Required work » Filter the entries for the string "title". Copy each line that has it.

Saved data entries
☆ ☆ ☆ ☆
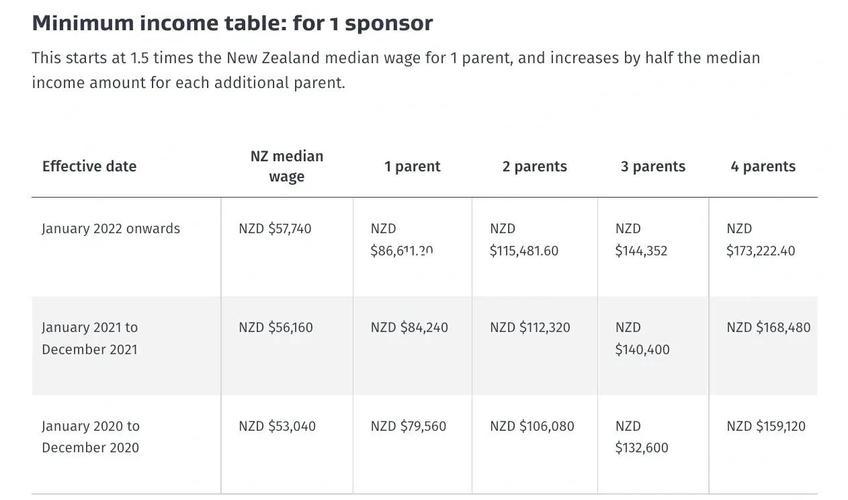Select the "Effective date" column header
This screenshot has height=500, width=848.
pos(89,166)
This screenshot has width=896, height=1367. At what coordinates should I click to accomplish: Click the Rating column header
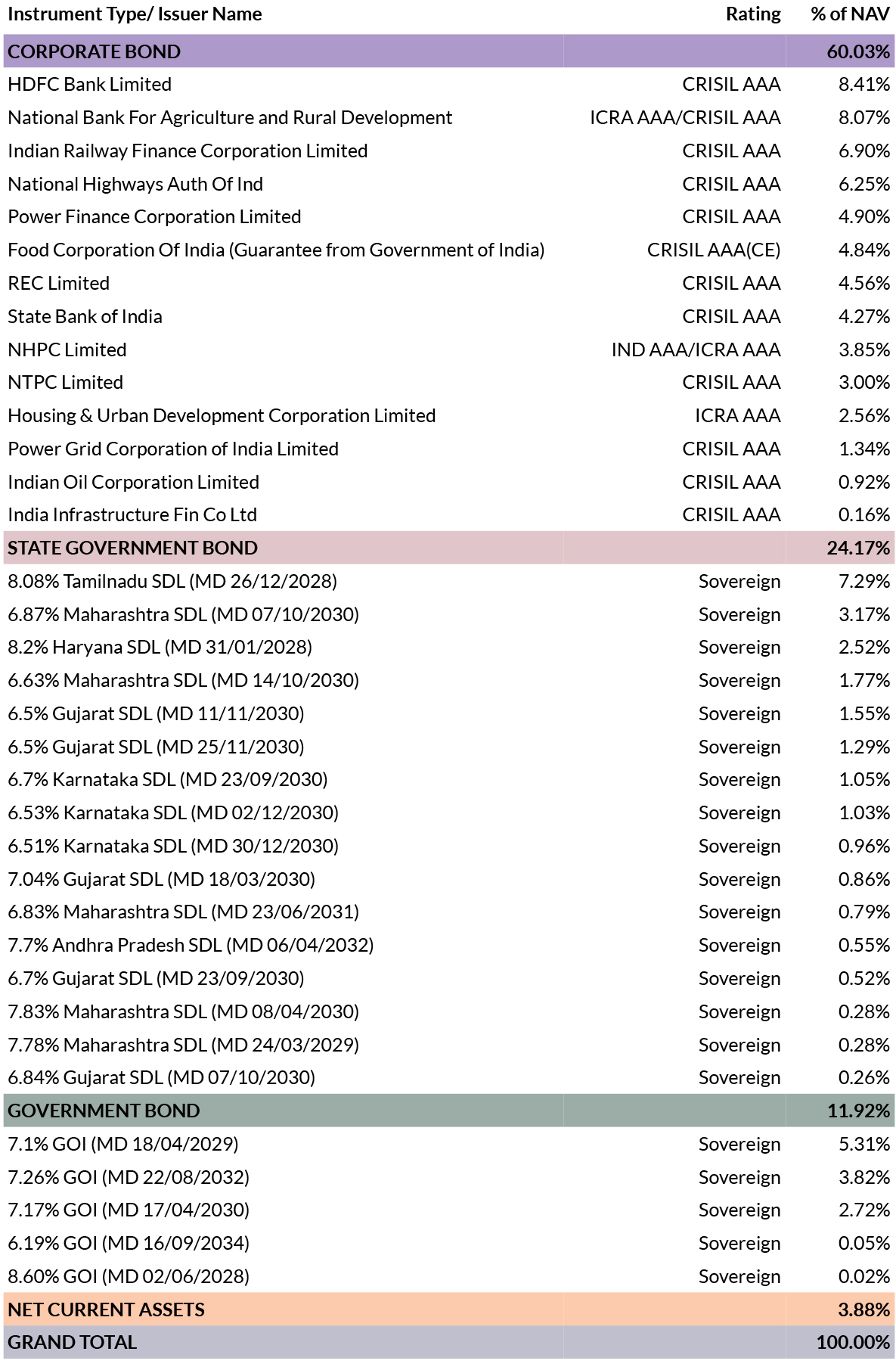pyautogui.click(x=752, y=14)
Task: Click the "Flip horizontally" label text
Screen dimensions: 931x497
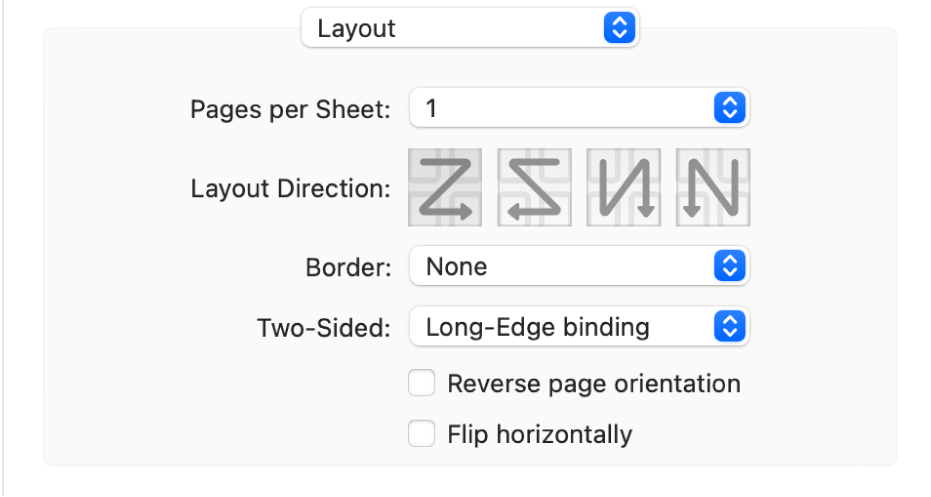Action: point(540,434)
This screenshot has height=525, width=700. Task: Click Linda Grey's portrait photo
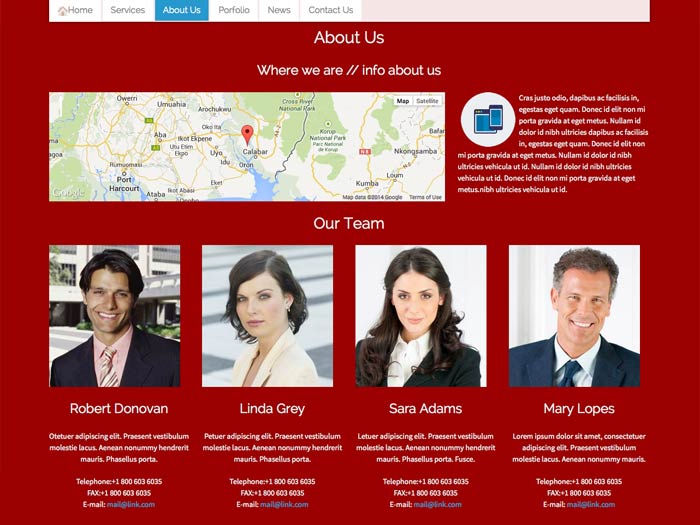[x=267, y=316]
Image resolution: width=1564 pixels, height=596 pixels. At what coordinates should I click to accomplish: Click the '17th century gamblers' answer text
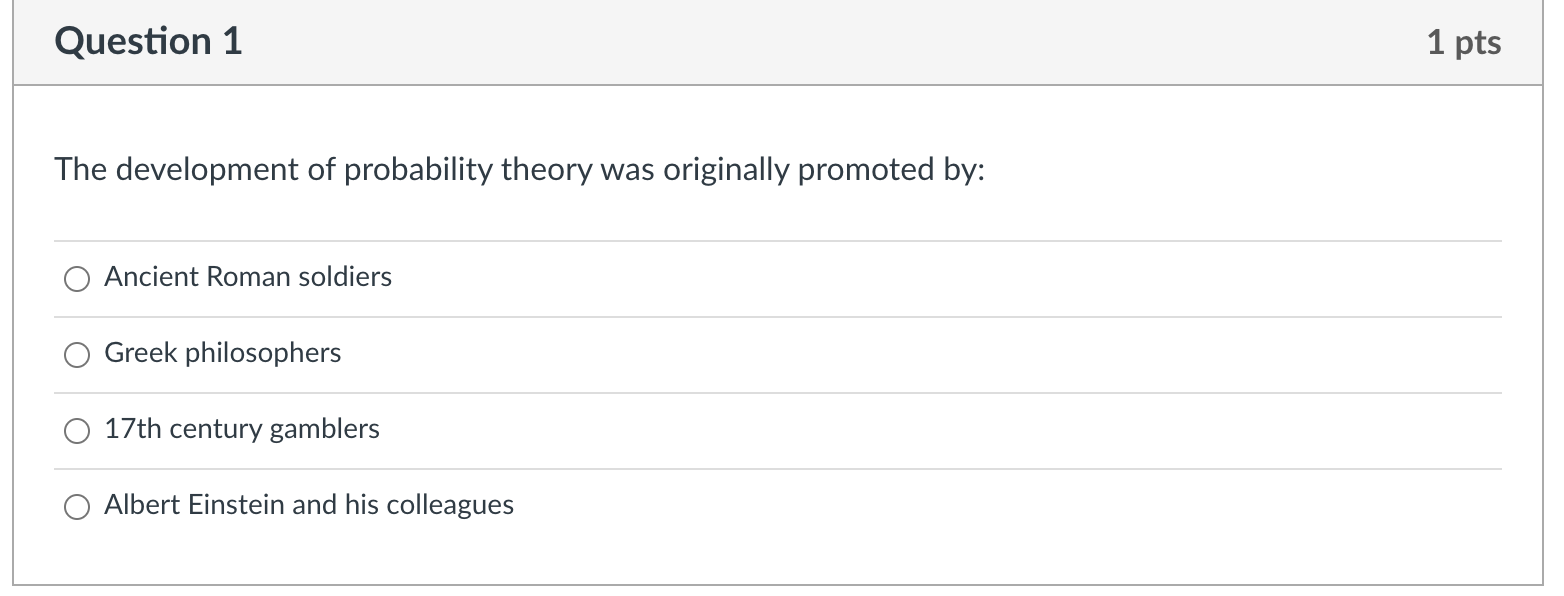pyautogui.click(x=241, y=429)
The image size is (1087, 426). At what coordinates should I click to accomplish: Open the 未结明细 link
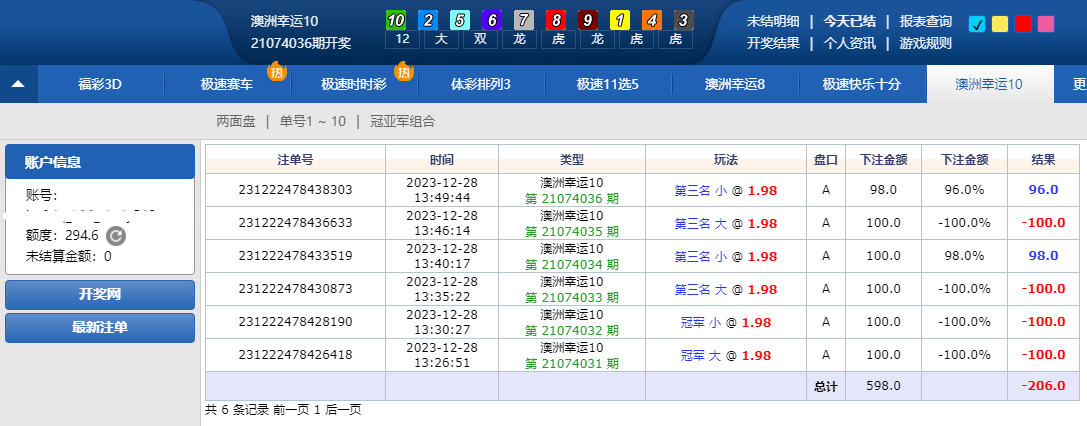(x=773, y=21)
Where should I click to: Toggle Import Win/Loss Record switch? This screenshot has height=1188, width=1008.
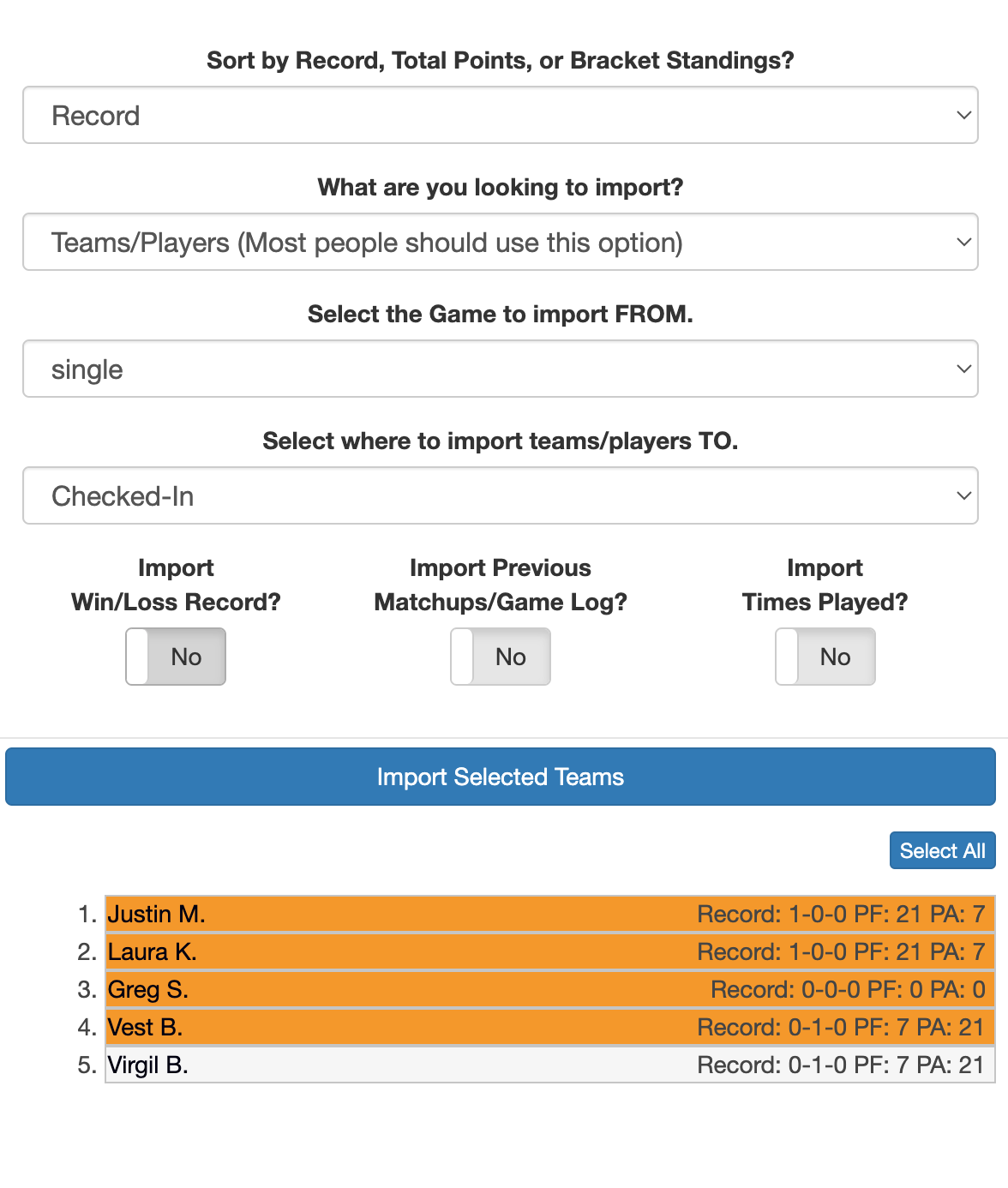point(176,657)
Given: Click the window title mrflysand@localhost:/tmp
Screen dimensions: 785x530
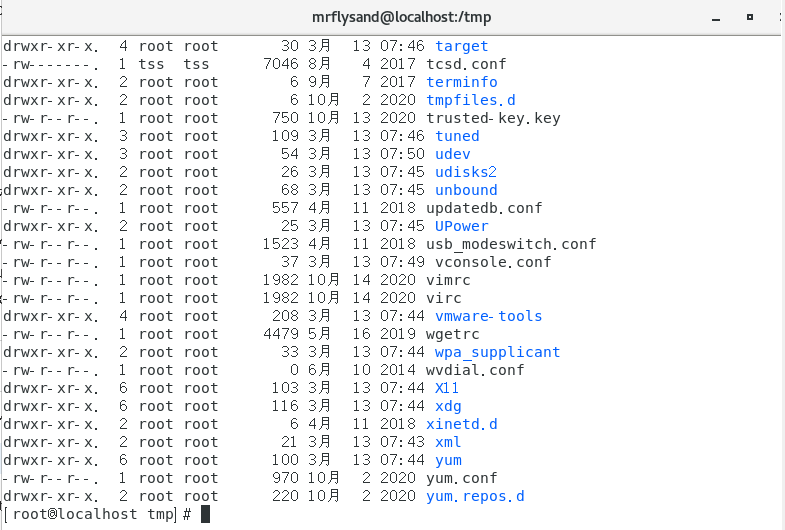Looking at the screenshot, I should (x=401, y=18).
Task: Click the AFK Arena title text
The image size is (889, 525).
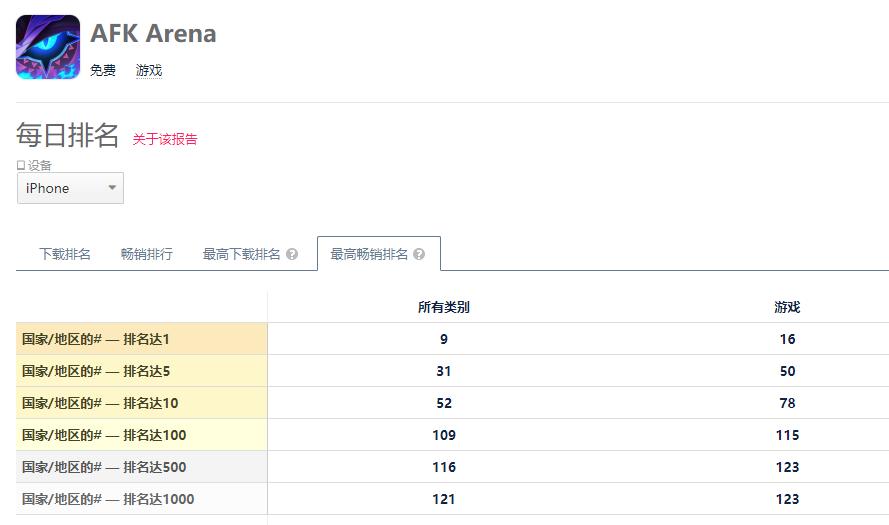Action: click(x=153, y=33)
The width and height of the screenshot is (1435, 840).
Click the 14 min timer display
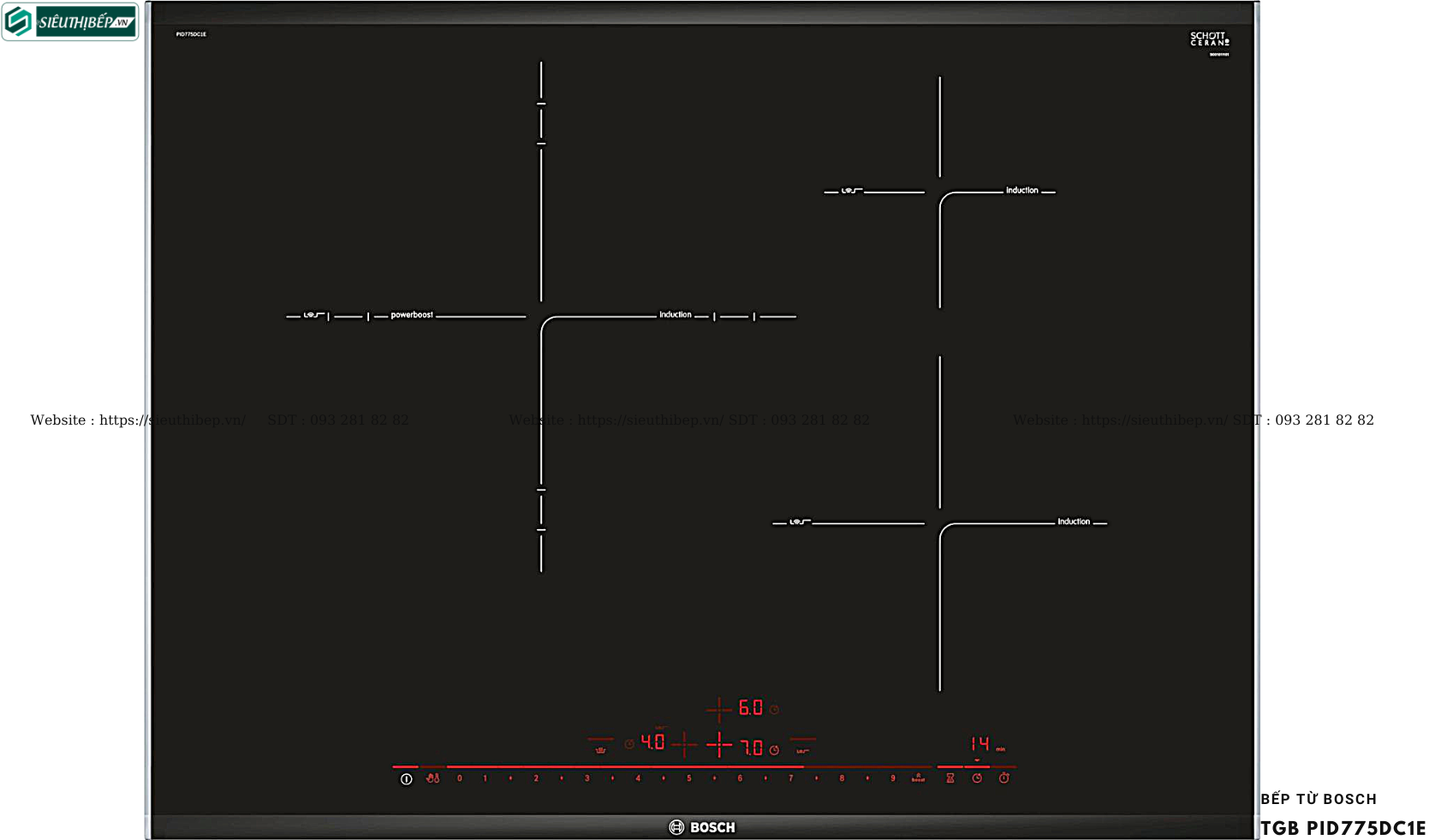981,744
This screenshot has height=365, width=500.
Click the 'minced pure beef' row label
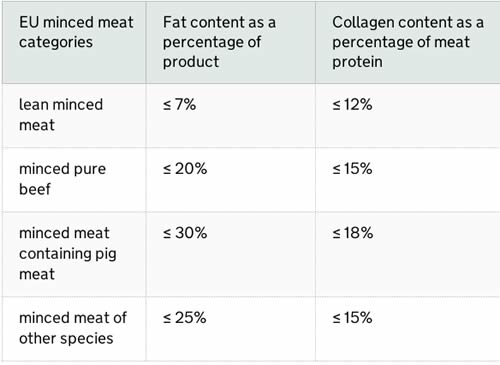62,179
☆ ☆ ☆ ☆
Completed exercise »
Given: Click the window title mrflysand@localhost:/tmp
Task: Click the AFK Arena title text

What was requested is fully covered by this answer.